Read on to understand what processed foods exactly mean and how you can use them appropriately in your family’s daily diet.
Processed foods are generally raw foods that have undergone a certain degree of processing. This ranges from:
- Minimally processed (e.g. bagged spinach, cut vegetables)
- Foods processed at their peak (e.g. canned beans, frozen vegetables)
- Foods with ingredients added for flavour and texture (e.g. Instant pasta sauces, flavoured yoghurt)
- Ready-to-eat foods (e.g. biscuits, ham)
- Heavily processed (e.g. flour, white bread, fish fingers sausages, nuggets)
Foods are processed for a few purposes:
- To lock in nutritional quality and freshness
- To reduce the risk of spoilage as food begins to deteriorate once they have been harvested/ butchered
- To increase their availability to consumers at all times
- To change or stabilise food texturally
- To improve taste and convenience
Various methods are being used today, for example:
- Freezing (e.g. frozen peas, carrots, corn)
- Drying (e.g. raisins, dried dates)
- Fermenting (e.g. cheese, shrimp paste)
- Smoking (e.g. smoked fish, sausages)
- Pickling or salting (e.g. Chinese pickles, kimchi)
- Canning (e.g. canned beans, canned sardines)
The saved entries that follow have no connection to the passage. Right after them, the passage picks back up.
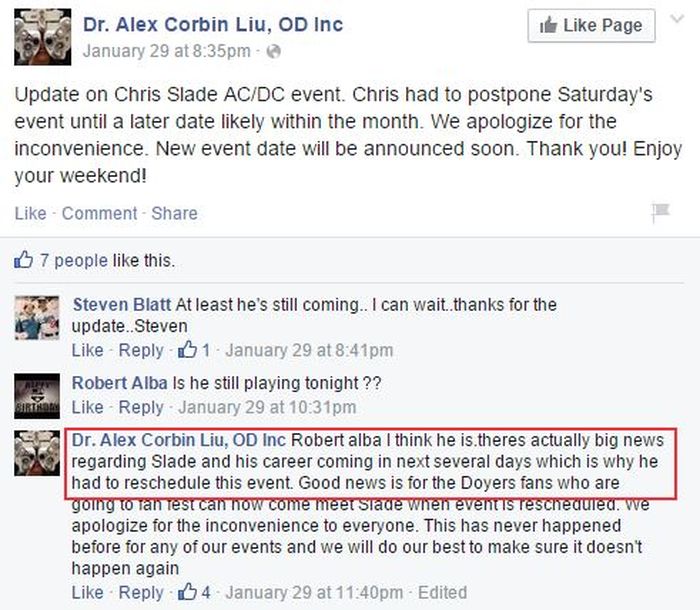700x610 pixels.
Task: Open the page profile picture in post header
Action: point(42,37)
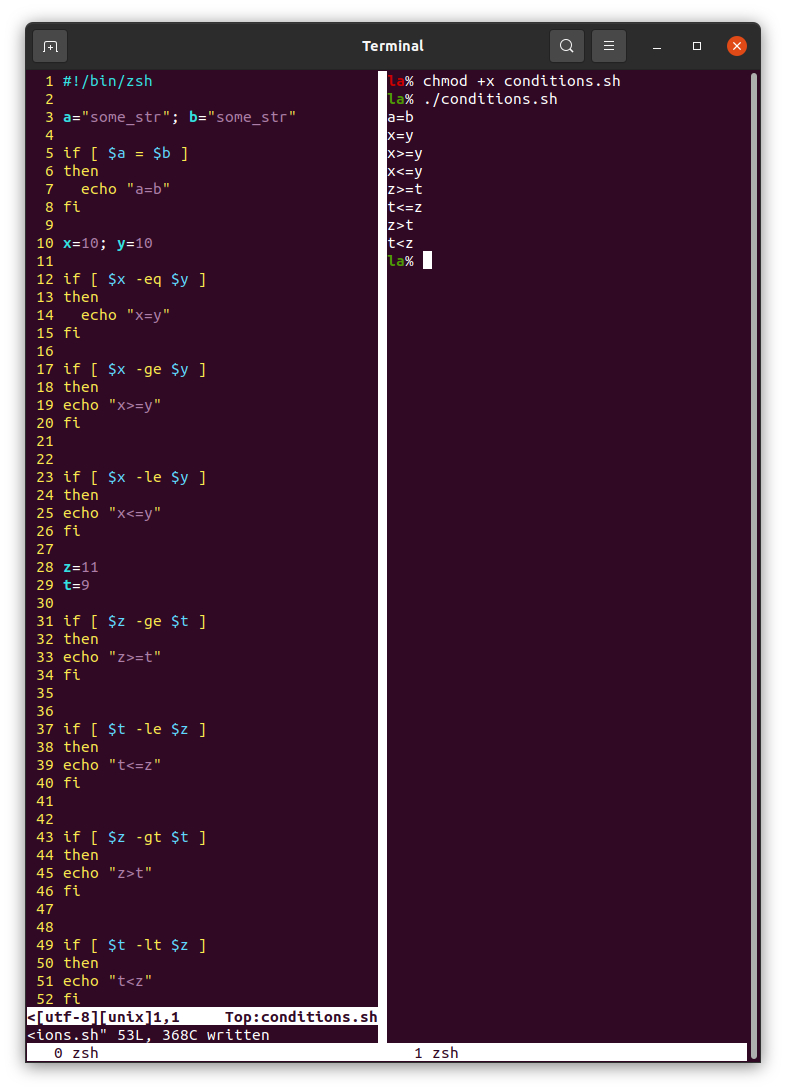This screenshot has width=786, height=1091.
Task: Click the Terminal title text
Action: (392, 46)
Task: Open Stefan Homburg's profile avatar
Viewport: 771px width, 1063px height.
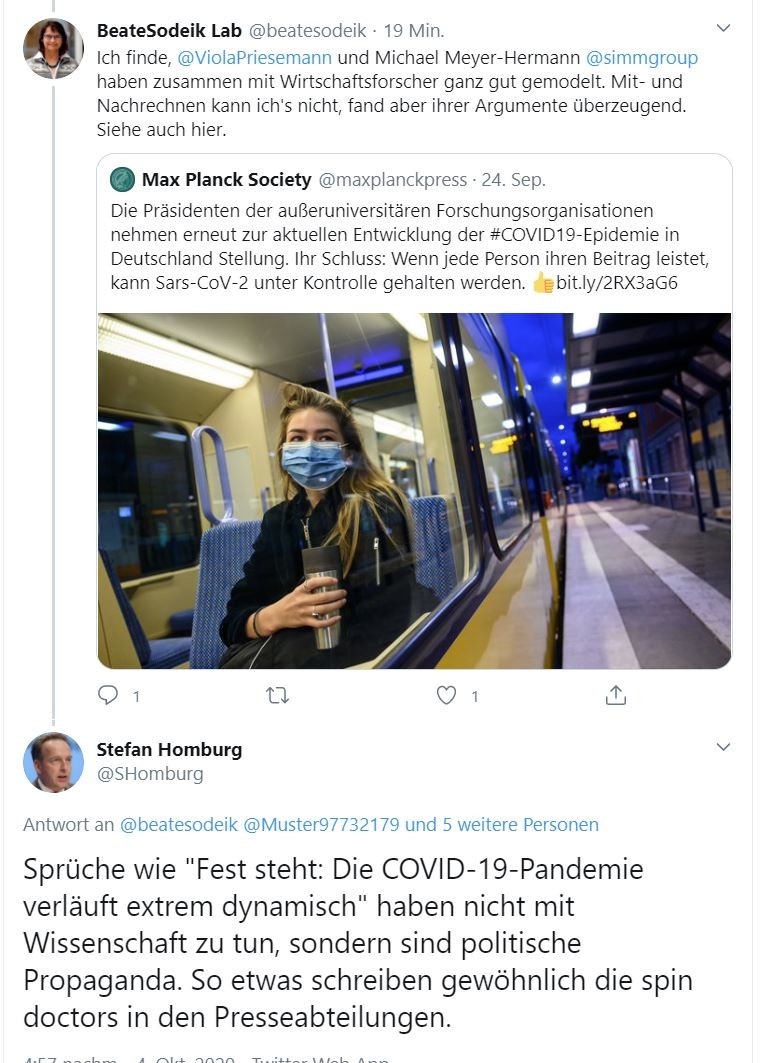Action: (x=53, y=762)
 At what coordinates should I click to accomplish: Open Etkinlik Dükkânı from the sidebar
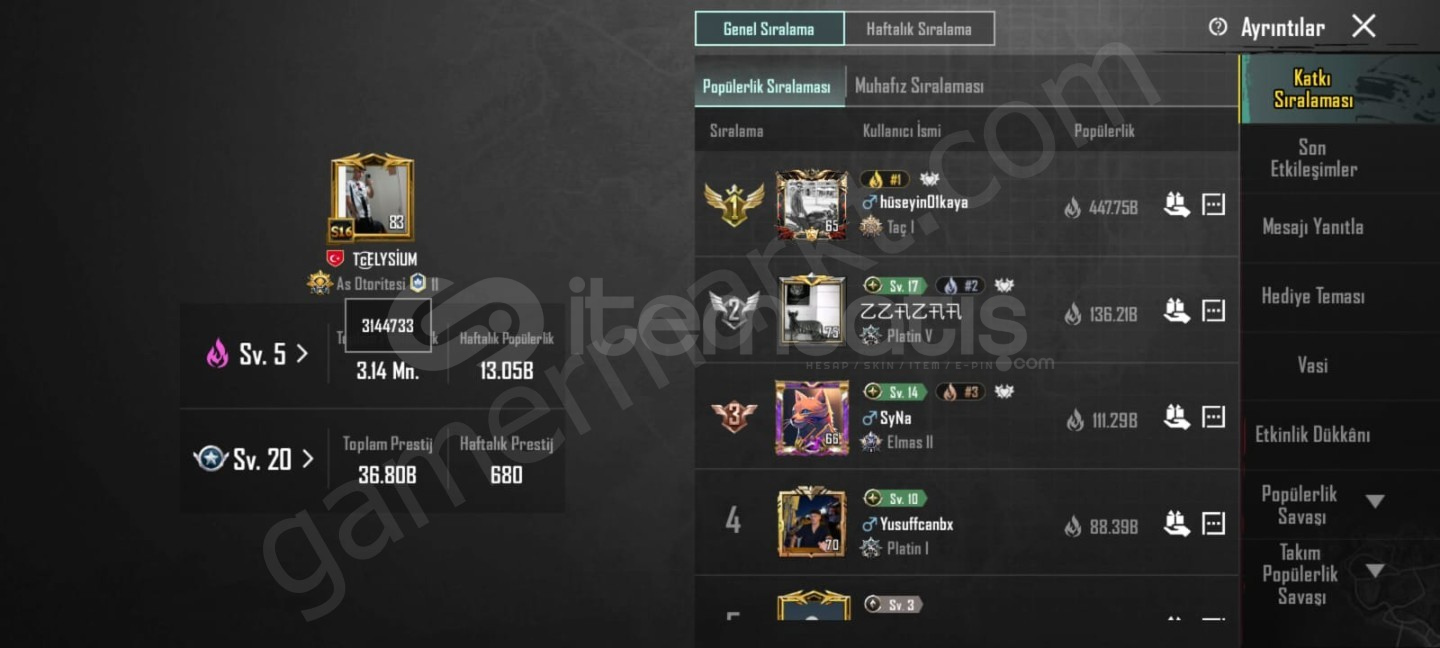click(x=1313, y=434)
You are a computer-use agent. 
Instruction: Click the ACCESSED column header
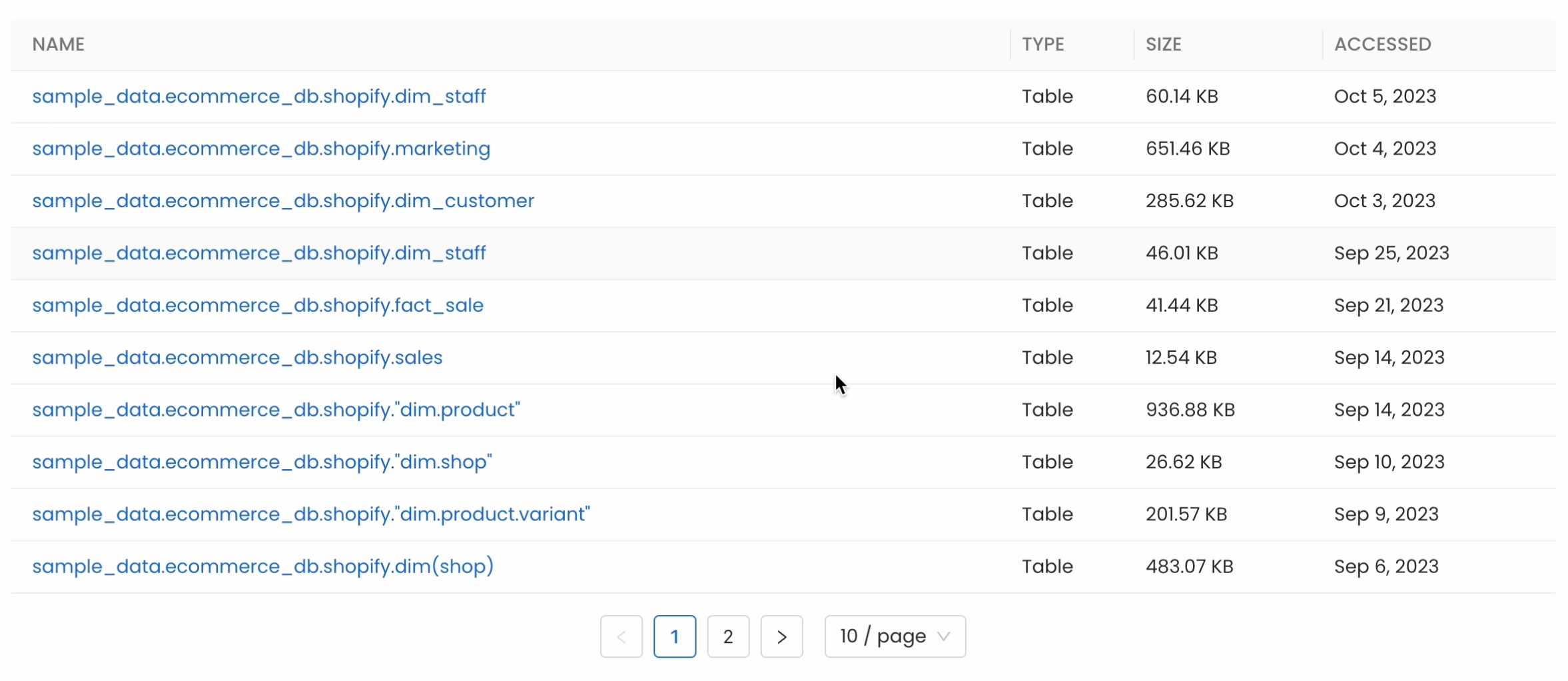[x=1382, y=45]
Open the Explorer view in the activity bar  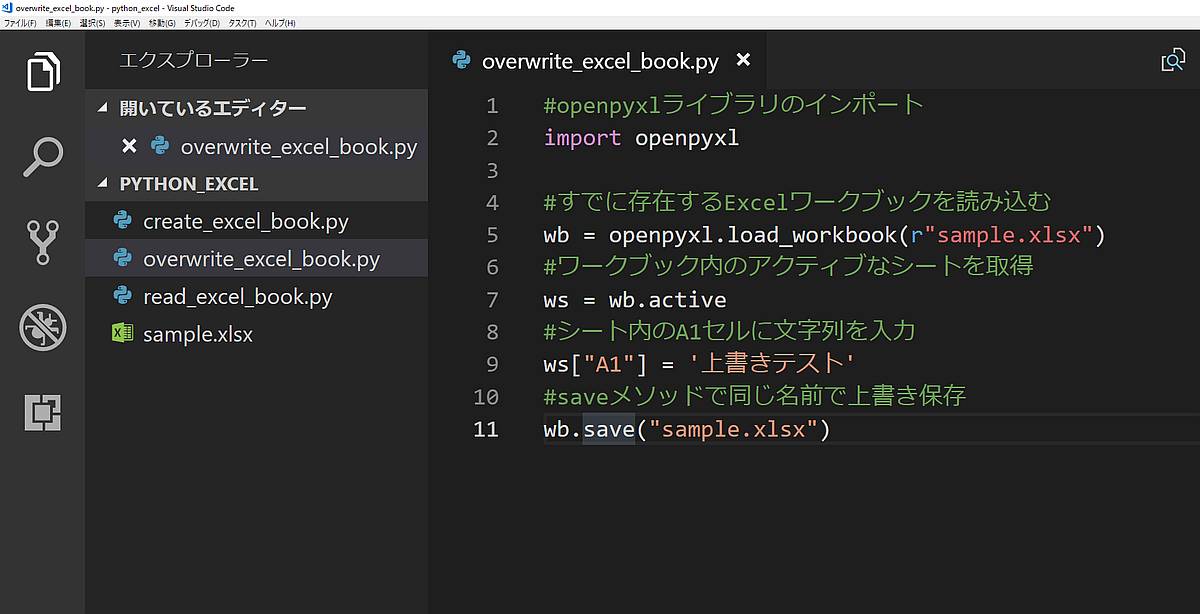tap(41, 72)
- Preserving with sugar or honey (e.g. canned fruits)
- Refining away parts of the food that spoil easily (e.g. white rice, white flour)
- Adding chemical preservatives (e.g. some processed meat and fish products)
- Heat treatment (pasteurising, ultra-heat treatment, UHT) (e.g. milk, fruit juices)
Understanding food additives
Food additives may be used in the processing of foods. They are chemical substances added to food to produce specific desirable technological effects. These effects include to 1) maintain nutritive quality 2) enhance the shelf life 3) make it attractive and 4) help in the foods’ processing, packaging or storage. These substances have been tested for safety and are controlled by food laws. Common food additives include preservatives, antioxidants, colouring and flavouring agents.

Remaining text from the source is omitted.